The Iranian Parliament became a forum for character bashing at the highest echelons on Sunday as two of the country’s leading politicians let their private antipathy for one other go glaringly public in one of the greatest shows of internal disorder in the history of the regime, Arab dailies report.
“Iran: Ahmadinejad and Larijani exchange accusations in heated parliamentary session,” reads the headline in the Saudi-owned London-based daily A-Sharq Al-Awsat. During a session of parliament, Iranian President Mahmoud Ahmadinejad played a tape recording of a voice that sounded like Fazel Larijani — the brother of his rival Iranian Parliament Chairman Ali Larijani and the head of the judiciary, Sadeq Larijani — demanding bribes from one Saeed Mortazavi in exchange for political support from him and his brother.
Mortazavi is Iran’s deputy prosecutor-general and a close confidant of Ahmadinejad’s. He is facing a judicial investigation and impeachment for his alleged role in the killings of protesters who were arrested during the demonstrations that followed Ahmadinejad’s re-election as president in 2009. Ahmadinejad believed that playing the recorded conversation would help exonerate Mortazavi and expose the entire Larijani family as a group of corrupt conspirators.
Ali Larijani is considered a front-runner to replace Ahmadinejad as president of Iran in this June’s national elections. Under his chairmanship, parliament has proved exceedingly obstructive to Ahmadinejad and his initiatives. Just this past Sunday, parliament voted to strip Labor Minister Abdolreza Sheikholeslami of his duties over his decision to promote Mortazavi to a new position within the government.
According to another report in the Doha-based media network Al-Jazeera, the tape Ahmadinejad played was mostly inaudible and, in order to prove his point to parliament, he was forced to read a summary of the transmission aloud. This, in turn, gave Ali Larijani a platform to launch an attack of his own against the president.

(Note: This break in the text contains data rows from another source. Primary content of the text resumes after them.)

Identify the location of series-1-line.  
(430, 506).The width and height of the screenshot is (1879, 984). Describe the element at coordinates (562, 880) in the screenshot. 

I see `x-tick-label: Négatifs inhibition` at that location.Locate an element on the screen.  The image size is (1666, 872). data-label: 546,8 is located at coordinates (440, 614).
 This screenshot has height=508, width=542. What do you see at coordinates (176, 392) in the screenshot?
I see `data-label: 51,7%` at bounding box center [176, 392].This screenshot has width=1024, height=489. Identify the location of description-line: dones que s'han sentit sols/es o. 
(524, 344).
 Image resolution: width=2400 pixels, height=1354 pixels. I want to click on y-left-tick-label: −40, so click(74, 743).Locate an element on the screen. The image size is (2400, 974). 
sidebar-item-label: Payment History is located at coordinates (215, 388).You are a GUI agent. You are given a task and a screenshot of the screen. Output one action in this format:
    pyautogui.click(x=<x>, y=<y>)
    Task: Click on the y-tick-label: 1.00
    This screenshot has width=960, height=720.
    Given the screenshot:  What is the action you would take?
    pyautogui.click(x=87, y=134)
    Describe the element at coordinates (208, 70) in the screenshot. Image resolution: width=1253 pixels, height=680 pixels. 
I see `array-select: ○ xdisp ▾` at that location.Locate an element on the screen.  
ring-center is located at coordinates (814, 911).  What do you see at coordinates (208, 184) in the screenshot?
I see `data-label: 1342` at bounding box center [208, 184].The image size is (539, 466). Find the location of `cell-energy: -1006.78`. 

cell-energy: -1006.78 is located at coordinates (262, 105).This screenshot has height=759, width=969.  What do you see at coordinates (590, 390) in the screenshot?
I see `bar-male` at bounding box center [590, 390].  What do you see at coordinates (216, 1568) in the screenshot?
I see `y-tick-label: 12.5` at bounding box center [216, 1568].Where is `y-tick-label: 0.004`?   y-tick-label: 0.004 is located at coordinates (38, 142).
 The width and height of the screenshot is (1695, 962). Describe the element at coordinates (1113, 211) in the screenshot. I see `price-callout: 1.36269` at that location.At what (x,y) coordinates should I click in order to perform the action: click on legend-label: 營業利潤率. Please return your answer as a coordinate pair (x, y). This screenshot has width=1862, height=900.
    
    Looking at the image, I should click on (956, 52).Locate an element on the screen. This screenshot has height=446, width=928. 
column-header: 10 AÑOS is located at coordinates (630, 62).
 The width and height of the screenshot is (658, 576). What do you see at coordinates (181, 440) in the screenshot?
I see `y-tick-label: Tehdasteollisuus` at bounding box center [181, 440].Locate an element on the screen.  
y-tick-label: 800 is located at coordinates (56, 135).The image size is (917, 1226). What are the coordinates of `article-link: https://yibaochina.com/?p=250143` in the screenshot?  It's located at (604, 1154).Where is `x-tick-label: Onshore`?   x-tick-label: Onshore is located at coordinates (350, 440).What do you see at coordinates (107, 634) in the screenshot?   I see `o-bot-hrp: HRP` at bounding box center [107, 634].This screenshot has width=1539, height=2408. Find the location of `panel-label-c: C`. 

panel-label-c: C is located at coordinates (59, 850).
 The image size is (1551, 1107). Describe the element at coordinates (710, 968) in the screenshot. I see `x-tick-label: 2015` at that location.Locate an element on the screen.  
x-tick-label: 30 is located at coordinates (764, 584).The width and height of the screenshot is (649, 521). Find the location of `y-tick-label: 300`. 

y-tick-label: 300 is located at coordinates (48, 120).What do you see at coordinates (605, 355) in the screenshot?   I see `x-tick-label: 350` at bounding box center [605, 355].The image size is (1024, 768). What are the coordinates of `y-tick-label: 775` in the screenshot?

After denying that the tape recording had any connection to his brother or anyone else in his family, Larijani said, “Ahmadinejad depends on the help of the mafia. He does not respect any form of morality.” He went on to accuse the president of unleashing what he called a hoax because of his refusal to stop the dismissal of the labor minister.
The Cairo-based Al-Masry Al-Youm reports that Ahmadinejad, then on the defensive, said in response that “Larijani hinders the work of the government by rescinding decrees already decided on by the ministers.”
‘Israel will be knocked into a coma’
As Syria continues to try to muster a response to last week’s alleged aerial assault by the Israeli Air Force, Iranian representatives are promising that whatever Syrian President Bashar Assad decides, “it will knock Israel into a coma.”
Whatever Syrian President Bashar Assad decides, ‘it will knock Israel into a coma’
Israeli leaders, however, remain unfazed by such blusterous statements. The London-based Al-Quds Al-Arabi asserts that Iran’s huffing and puffing may be the result of fear over reports that the Israeli military is planning on establishing a buffer zone 16 kilometers into Syrian territory to prevent Syrian rebels from launching attacks on the Golan Heights.
Iran maintains a center for intelligence gathering merely 11 kilometers from the Israeli border that would likely be captured in an Israeli assault. A-Sharq Al-Awsat quotes an a report in the Israeli daily Maariv that the establishment of the security zone would be in cooperation with local villages on the Syrian side and that Israel would try to avoid having a huge military presence there.
The London-based Al-Hayat quotes an Israeli military source who says that “the IDF Northern Command has a plan which assumes that Assad will not longer be the president of Syria. There is a fear of seeing terrorist elements seeking to approach the security fence. . . The buffer zone will allow us to see them coming.”